PROBLEM
Of all the entries below, only the lines from the one with "You are a computer-use" up to and including the one with "Instruction: Open the Bulk Seo Tools app icon" are to be duplicated exactly.

RECORDED DATA
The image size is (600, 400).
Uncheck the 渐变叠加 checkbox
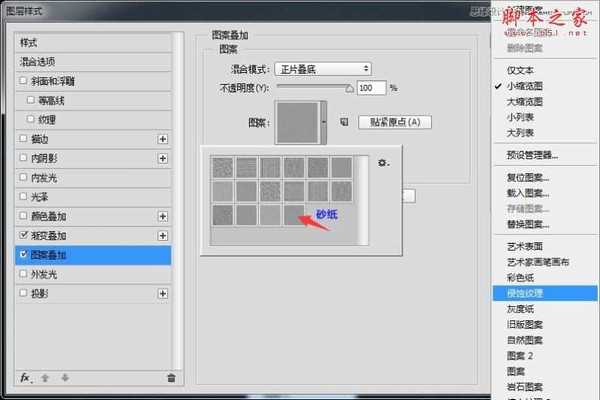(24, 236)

--

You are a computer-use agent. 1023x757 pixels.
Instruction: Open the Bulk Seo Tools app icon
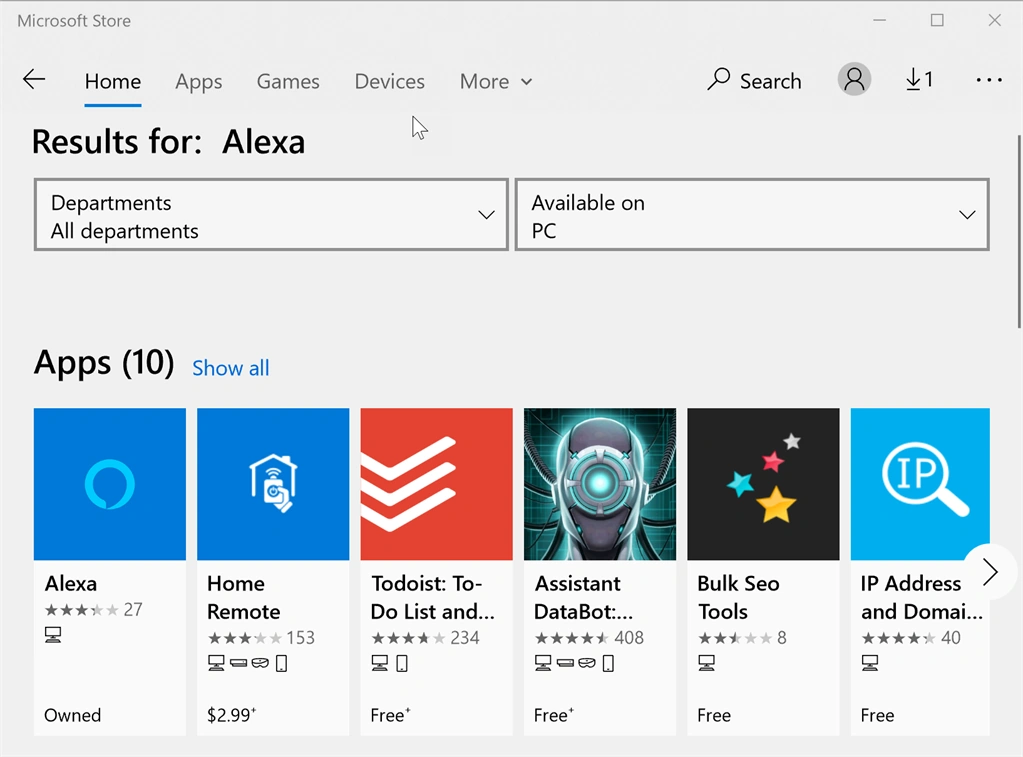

SOLUTION TO THIS TASK
You are a computer-use agent. 1023x757 pixels.
Instruction: Open the Bulk Seo Tools app icon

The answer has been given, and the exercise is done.